God is in a category all by himself; that's part of what we mean when we say he is holy. He is not like us or anything else we know or experience. He is infinite and we are finite. We can't put him in a box.

Limiting God?

But sometimes the God-in-a-box statement is used to object to any definite statement about God. (Except, I suppose, the assertion that God is love. Everyone agrees with this one!) Since God is beyond us, mysterious, and incomprehensible, we can have no certain knowledge of him, the reasoning goes, and any assertions about him are bound to be false because they reduce the infinite, incomprehensible God to a statement (or set of statements) about him.

Particularly troubling to some are statements that God can't do something or must do something. They seem like automatic God-limiters, don't they? There are no rules or standards to which God must conform his actions and no limitations on his abilities, so can it ever right to say that God can’t or must do something? If God is completely free, how can must and can't apply to him?

God Talks

What these arguments don't take into account is this: Our God is a talking God. He has chosen to communicate to us, telling us about himself. Yes, God is incomprehensible and free, but he also has a  a definite nature. And he's chosen to communicate truths about who he is in language we can understand. God can't be put in a box, but in his Word he's given us big hooks to hang our hats on as we seek to know him.

He Is Unchanging

One aspect of God's revealed nature is his unchangeability. "I change not," he says, so we know he is who he is and he won't be morphing into someone or something else tomorrow or the next day—or ever.

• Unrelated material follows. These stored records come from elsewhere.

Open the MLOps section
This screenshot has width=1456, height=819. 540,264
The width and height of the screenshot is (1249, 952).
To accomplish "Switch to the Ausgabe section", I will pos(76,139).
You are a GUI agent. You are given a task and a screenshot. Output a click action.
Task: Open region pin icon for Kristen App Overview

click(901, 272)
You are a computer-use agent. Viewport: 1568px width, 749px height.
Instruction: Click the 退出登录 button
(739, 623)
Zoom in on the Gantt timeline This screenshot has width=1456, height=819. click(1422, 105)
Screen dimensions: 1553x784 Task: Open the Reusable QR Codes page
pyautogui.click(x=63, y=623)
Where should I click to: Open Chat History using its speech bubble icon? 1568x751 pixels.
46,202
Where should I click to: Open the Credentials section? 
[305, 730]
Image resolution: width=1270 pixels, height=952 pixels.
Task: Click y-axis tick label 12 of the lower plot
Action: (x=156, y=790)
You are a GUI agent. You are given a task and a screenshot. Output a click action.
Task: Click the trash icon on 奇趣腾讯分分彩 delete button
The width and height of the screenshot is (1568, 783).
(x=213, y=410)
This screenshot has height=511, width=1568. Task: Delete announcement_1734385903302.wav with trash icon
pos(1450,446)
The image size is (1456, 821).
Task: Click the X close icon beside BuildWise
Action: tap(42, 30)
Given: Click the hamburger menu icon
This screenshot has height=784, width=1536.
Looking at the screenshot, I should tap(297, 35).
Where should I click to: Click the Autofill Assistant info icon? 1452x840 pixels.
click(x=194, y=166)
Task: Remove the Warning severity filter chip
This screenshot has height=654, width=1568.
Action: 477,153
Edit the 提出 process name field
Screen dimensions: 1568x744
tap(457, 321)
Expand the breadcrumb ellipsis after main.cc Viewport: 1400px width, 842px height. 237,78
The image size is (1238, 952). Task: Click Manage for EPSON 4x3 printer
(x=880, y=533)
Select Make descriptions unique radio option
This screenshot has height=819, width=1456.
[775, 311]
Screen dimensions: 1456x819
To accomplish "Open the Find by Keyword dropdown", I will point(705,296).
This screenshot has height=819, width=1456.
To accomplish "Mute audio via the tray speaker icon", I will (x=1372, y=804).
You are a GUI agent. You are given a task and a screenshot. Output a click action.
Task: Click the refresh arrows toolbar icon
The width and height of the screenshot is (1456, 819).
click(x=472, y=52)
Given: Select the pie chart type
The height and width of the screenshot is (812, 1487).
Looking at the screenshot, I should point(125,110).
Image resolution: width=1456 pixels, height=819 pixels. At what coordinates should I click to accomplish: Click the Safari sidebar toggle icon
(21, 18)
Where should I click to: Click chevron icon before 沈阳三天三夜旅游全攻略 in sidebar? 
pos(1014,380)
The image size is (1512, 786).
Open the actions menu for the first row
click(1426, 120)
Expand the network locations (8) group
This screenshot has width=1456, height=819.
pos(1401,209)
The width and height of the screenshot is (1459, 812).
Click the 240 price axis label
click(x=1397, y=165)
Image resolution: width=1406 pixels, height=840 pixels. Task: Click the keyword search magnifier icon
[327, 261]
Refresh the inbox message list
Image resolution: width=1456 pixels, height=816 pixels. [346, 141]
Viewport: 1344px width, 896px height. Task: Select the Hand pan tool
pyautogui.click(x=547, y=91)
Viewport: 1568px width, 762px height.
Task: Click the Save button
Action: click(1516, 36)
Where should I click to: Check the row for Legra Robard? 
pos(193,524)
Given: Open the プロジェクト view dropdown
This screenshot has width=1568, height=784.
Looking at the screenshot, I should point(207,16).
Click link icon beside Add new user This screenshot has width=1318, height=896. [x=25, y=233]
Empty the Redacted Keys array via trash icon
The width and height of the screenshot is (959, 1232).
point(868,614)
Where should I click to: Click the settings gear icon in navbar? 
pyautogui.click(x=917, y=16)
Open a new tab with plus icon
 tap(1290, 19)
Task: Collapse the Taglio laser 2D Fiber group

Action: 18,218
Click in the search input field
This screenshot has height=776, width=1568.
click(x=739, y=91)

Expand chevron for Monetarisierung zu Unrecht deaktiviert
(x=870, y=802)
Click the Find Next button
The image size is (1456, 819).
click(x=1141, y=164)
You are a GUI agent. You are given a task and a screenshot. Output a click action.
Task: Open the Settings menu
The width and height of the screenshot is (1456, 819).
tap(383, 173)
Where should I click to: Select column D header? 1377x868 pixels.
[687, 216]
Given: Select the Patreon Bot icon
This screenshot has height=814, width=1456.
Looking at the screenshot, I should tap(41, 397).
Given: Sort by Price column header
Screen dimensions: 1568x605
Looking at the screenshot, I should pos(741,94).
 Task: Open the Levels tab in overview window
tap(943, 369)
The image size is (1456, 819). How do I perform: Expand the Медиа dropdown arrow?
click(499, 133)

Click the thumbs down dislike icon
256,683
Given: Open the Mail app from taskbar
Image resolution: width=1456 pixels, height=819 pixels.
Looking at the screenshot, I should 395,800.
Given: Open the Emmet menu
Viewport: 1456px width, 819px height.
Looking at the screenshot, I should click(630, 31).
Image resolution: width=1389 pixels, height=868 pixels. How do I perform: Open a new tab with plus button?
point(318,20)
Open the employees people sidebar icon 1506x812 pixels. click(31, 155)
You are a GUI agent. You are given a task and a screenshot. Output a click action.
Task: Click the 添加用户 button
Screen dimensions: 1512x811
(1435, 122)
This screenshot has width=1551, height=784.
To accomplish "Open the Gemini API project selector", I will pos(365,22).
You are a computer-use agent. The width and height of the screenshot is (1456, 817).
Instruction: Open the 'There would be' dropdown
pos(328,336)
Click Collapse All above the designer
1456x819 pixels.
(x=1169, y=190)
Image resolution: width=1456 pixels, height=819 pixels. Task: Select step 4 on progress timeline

It’s because of his unchanging nature that we are not necessarily limiting God when we make must or can't statements about him. We are not limiting God, for instance, when we say he can’t and won't lie. We're not saying there is a set of rules which includes a prohibition against lying to which God himself is bound, a set of rules that he must always keep even when he desires to do differently. What we are affirming is that God is truthful and he doesn't change; therefore, he cannot lie.

Saying that God must bring judgment against sin and sinners isn't limiting him either. It's simply acknowledging that God is characteristically and unchangeably just. Expressing himself fully and freely means that he always punishes (or judges) sin, and if he didn’t he wouldn’t be who he is.

Using God's Hooks

These examples show that some can't and must statements are simply declarations of God's perfect ability to forever be who he is, and to forever speak and act in accordance with who he is. When you get right down to it, a God with can'ts and musts is not less than a god without them, but more.

It's a good thing for us that God has can'ts and musts. A God who can't lie and can't deny himself is one who can be trusted. And when we assert and believe what God tells us about himself, including the biblical can't statements, we are not dishonouring him by limiting him, but honoring him by trusting his own revelation of himself. It glorifies God when we hang our hats on the hooks he has given us.